Sunday, December 5, 2010

A Rant Inspired by a Eli Wiesel Quote

I have posted this quote before, but I am using it for a paper I am writing and have been reminded on how much I love it. Eli Wiesel knows the reality of the evil in this world more than anyone and remains faithful. In my often very comfortable world I am not forced to deal with life in a meaningful, deep, or "below the surface," fashion.

I think this why I am so drawn to communities that are ridden with injustices and visibly oppressed. Unless you become completely numb to your context you have to ask questions and are forced to reconcile the way you think about God with the pain and suffering that is upon you or others in your context. You do not have to dig through layers of separation, meaningless stuff, and layers of comfort to get to the real rub of life. I forget. I forget that the majority of the world does not live in the same physical and economic comfort or peace that I am blessed to live in. Blessed? but.. are the poor the blessed? So often we thank God for the comforts his provides us; food, clothes, friends, family, a house, money to pay the bills. But are those who are not guaranteed the formerly mentioned on a daily basis the blessed ones? In their need is space to rely on God, to see God tangible move, and ultimately more opportunity to know better their creator. Which I have often thought is the ultimate goal of following Christ.

But. Few would disagree with me here (or maybe they would and please do). But it is hard to disagree with the empirical evidence in the Gospels that what I am saying is not something at all profound or new but a simple truth that I stole form some guy names Jesus (like we say in young life some guy...).

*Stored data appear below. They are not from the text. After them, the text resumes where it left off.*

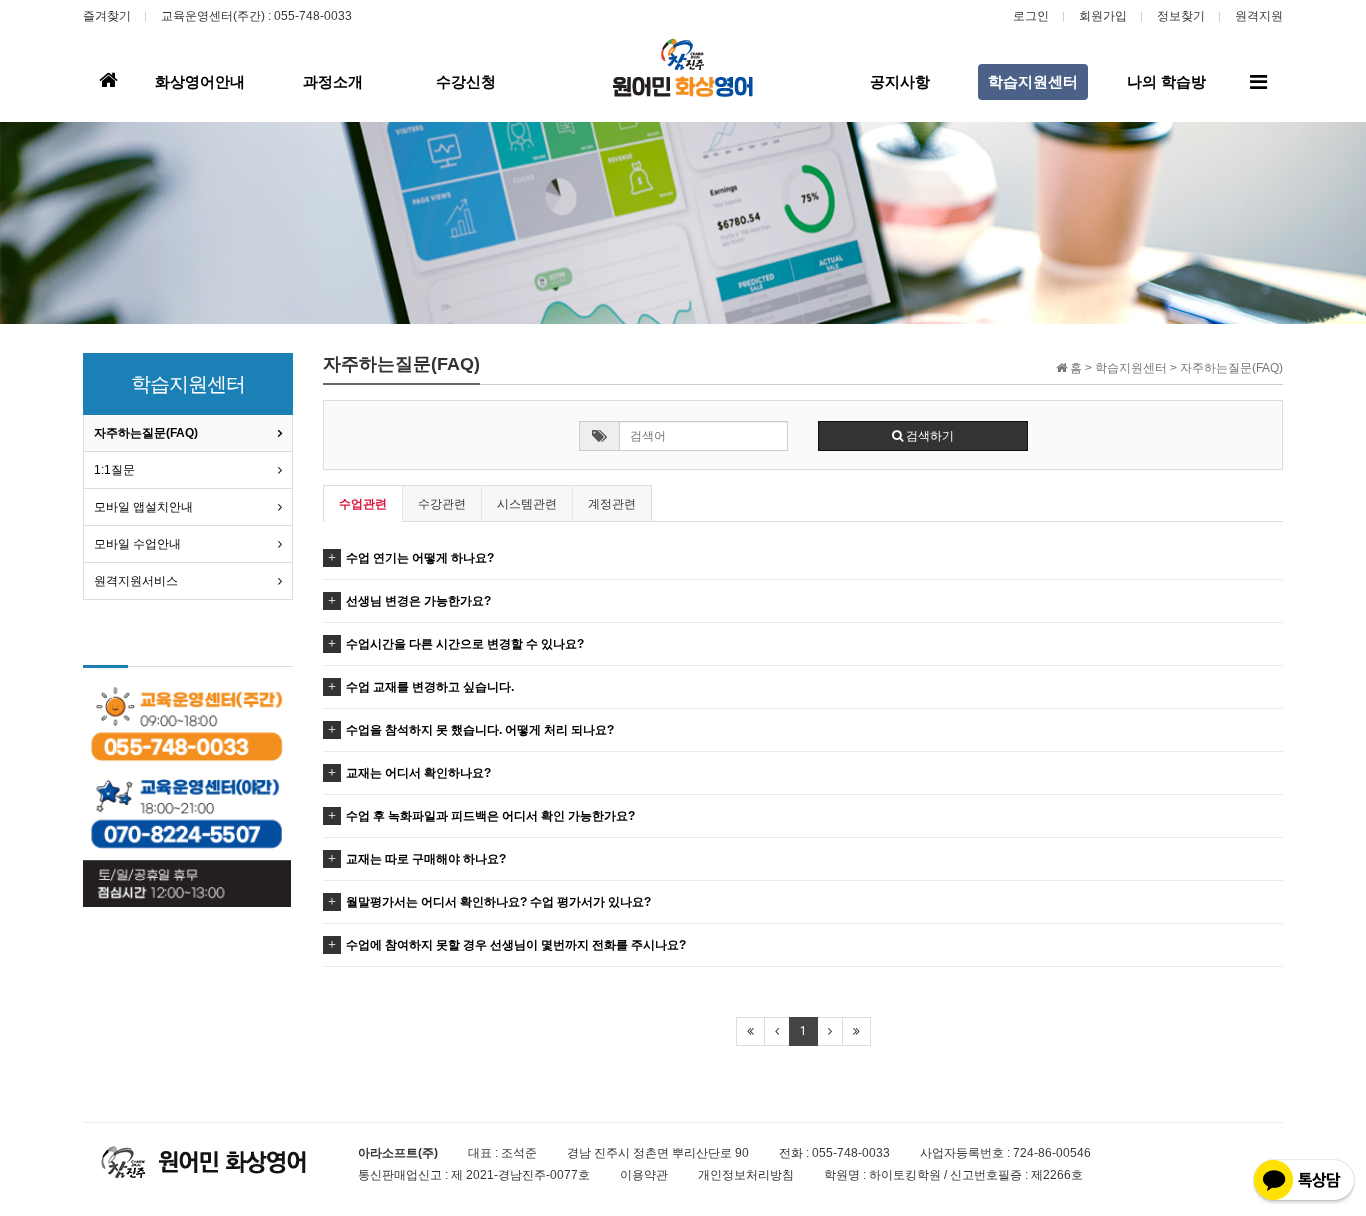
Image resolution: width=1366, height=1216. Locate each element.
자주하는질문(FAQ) (146, 433)
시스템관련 (527, 504)
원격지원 (1259, 16)
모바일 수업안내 (137, 544)
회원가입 (1103, 16)
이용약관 (644, 1175)
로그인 (1031, 16)
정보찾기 (1181, 16)
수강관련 (442, 504)
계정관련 (612, 504)
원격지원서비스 (136, 581)
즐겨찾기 (107, 16)
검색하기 (928, 436)
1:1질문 (114, 470)
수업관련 (363, 504)
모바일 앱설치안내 (143, 507)
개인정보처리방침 (746, 1175)
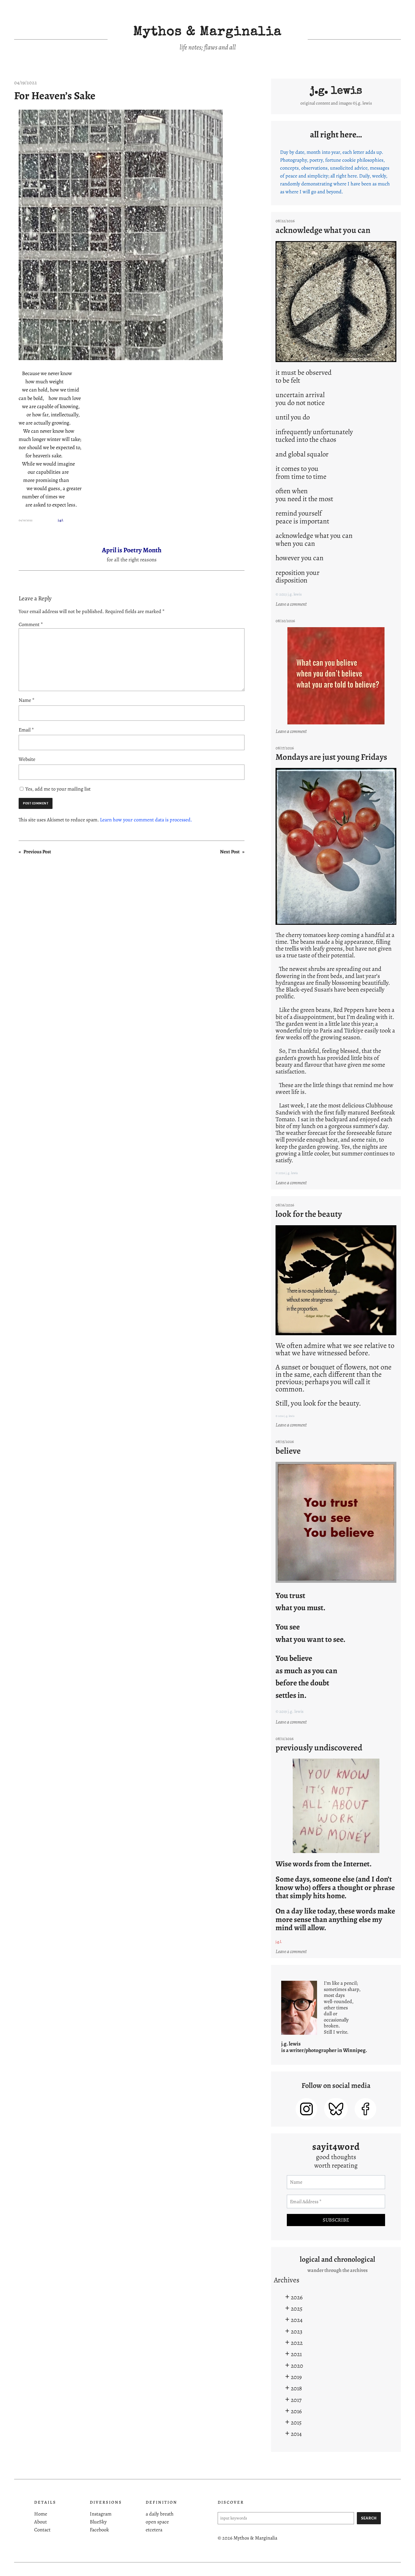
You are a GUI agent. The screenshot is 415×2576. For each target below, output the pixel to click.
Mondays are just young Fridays (331, 757)
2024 (297, 2320)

So what happens, why do I not live in to this reality more? Serious mental justification gymnastics.

Rather than following Jesus into the uncomfortable we use Jesus to justify what is comfortable.

Shoot. I was just going to share a quote and I haven't even done that yet. I am not even sure if this has relevance to where my rant ended up but it was what the original spark of this conversation I decided to have with myself and then share with you.

Who says that the essential question has an answer? The essence of man is to be a question, and the essence of a question is to be without an answer?

But to say, "What is God? What is the World? What is my friend?" is to say that I have someone to talk to, someone to ask a question of.

The DEPTH, the meaning, the very SALT of man is his constant desire to ask the question ever deeper within himself, to feel ever more INTIMATELY the existence of an unknowable answer.